══ Data to process
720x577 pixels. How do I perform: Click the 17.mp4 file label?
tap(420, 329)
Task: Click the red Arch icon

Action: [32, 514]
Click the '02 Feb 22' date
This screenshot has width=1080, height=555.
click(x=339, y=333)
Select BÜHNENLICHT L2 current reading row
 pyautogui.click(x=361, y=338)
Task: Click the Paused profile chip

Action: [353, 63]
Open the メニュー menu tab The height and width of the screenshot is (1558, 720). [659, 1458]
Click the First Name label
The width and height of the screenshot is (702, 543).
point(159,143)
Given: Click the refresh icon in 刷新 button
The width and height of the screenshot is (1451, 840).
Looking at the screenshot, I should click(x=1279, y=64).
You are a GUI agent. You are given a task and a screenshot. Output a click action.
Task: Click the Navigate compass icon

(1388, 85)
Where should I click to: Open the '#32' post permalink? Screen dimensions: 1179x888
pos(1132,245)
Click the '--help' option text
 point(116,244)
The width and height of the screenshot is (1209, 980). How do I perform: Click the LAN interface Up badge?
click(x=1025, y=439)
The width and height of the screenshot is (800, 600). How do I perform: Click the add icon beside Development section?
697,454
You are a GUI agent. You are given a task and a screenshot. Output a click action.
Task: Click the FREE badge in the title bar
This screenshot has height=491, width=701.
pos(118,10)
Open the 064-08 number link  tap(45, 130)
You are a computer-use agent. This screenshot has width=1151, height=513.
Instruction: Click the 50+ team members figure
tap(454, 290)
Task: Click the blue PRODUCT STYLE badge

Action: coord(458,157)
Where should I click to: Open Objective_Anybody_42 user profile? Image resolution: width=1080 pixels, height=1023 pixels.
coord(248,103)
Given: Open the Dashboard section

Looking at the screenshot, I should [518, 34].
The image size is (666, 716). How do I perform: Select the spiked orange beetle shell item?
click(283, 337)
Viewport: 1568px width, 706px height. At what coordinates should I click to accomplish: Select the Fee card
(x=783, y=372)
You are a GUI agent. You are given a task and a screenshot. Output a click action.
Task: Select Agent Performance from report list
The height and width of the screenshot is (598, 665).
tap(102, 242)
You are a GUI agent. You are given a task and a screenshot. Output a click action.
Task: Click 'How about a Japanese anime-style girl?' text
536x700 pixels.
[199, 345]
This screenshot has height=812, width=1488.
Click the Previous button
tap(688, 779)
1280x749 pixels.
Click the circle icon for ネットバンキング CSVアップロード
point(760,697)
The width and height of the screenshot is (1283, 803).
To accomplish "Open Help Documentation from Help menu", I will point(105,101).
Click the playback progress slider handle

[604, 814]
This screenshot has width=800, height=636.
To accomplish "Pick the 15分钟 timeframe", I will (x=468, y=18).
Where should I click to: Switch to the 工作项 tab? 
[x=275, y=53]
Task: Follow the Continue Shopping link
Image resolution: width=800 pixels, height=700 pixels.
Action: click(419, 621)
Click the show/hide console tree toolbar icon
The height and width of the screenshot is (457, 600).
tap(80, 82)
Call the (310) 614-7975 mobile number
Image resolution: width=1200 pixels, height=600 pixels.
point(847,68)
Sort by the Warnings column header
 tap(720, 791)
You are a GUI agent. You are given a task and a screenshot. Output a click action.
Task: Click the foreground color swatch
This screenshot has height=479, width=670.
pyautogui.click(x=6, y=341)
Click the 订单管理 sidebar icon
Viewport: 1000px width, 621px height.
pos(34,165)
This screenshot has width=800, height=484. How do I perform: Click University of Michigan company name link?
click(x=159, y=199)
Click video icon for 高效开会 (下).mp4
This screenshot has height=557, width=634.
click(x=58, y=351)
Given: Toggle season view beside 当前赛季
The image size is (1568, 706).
════
■ Activity ■
Render the whole set of entries again, exactly as given.

■ Answer to the exercise ■
720x577 pixels. How do I perform: Click the 17.mp4 file label?
tap(420, 329)
Task: Click the red Arch icon

Action: [32, 514]
Click the '02 Feb 22' date
This screenshot has width=1080, height=555.
click(x=339, y=333)
Select BÜHNENLICHT L2 current reading row
 pyautogui.click(x=361, y=338)
Task: Click the Paused profile chip

Action: [353, 63]
Open the メニュー menu tab The height and width of the screenshot is (1558, 720). [659, 1458]
Click the First Name label
The width and height of the screenshot is (702, 543).
point(159,143)
Given: Click the refresh icon in 刷新 button
The width and height of the screenshot is (1451, 840).
Looking at the screenshot, I should click(x=1279, y=64).
You are a GUI agent. You are given a task and a screenshot. Output a click action.
Task: Click the Navigate compass icon

(1388, 85)
Where should I click to: Open the '#32' post permalink? Screen dimensions: 1179x888
pos(1132,245)
Click the '--help' option text
 point(116,244)
The width and height of the screenshot is (1209, 980). How do I perform: Click the LAN interface Up badge?
click(x=1025, y=439)
The width and height of the screenshot is (800, 600). How do I perform: Click the add icon beside Development section?
697,454
You are a GUI agent. You are given a task and a screenshot. Output a click action.
Task: Click the FREE badge in the title bar
This screenshot has height=491, width=701.
pos(118,10)
Open the 064-08 number link  tap(45, 130)
You are a computer-use agent. This screenshot has width=1151, height=513.
Instruction: Click the 50+ team members figure
tap(454, 290)
Task: Click the blue PRODUCT STYLE badge

Action: coord(458,157)
Where should I click to: Open Objective_Anybody_42 user profile? Image resolution: width=1080 pixels, height=1023 pixels.
coord(248,103)
Given: Open the Dashboard section

Looking at the screenshot, I should [518, 34].
The image size is (666, 716). How do I perform: Select the spiked orange beetle shell item?
click(283, 337)
Viewport: 1568px width, 706px height. At what coordinates should I click to accomplish: Select the Fee card
(x=783, y=372)
You are a GUI agent. You are given a task and a screenshot. Output a click action.
Task: Select Agent Performance from report list
The height and width of the screenshot is (598, 665).
tap(102, 242)
You are a GUI agent. You are given a task and a screenshot. Output a click action.
Task: Click 'How about a Japanese anime-style girl?' text
536x700 pixels.
[199, 345]
This screenshot has height=812, width=1488.
Click the Previous button
tap(688, 779)
1280x749 pixels.
Click the circle icon for ネットバンキング CSVアップロード
point(760,697)
The width and height of the screenshot is (1283, 803).
To accomplish "Open Help Documentation from Help menu", I will point(105,101).
Click the playback progress slider handle

[604, 814]
This screenshot has width=800, height=636.
To accomplish "Pick the 15分钟 timeframe", I will (x=468, y=18).
Where should I click to: Switch to the 工作项 tab? 
[x=275, y=53]
Task: Follow the Continue Shopping link
Image resolution: width=800 pixels, height=700 pixels.
Action: click(419, 621)
Click the show/hide console tree toolbar icon
The height and width of the screenshot is (457, 600).
tap(80, 82)
Call the (310) 614-7975 mobile number
Image resolution: width=1200 pixels, height=600 pixels.
point(847,68)
Sort by the Warnings column header
 tap(720, 791)
You are a GUI agent. You are given a task and a screenshot. Output a click action.
Task: Click the foreground color swatch
This screenshot has height=479, width=670.
pyautogui.click(x=6, y=341)
Click the 订单管理 sidebar icon
Viewport: 1000px width, 621px height.
pos(34,165)
This screenshot has width=800, height=484. How do I perform: Click University of Michigan company name link?
click(x=159, y=199)
Click video icon for 高效开会 (下).mp4
This screenshot has height=557, width=634.
click(x=58, y=351)
Given: Toggle season view beside 当前赛季
The image size is (1568, 706).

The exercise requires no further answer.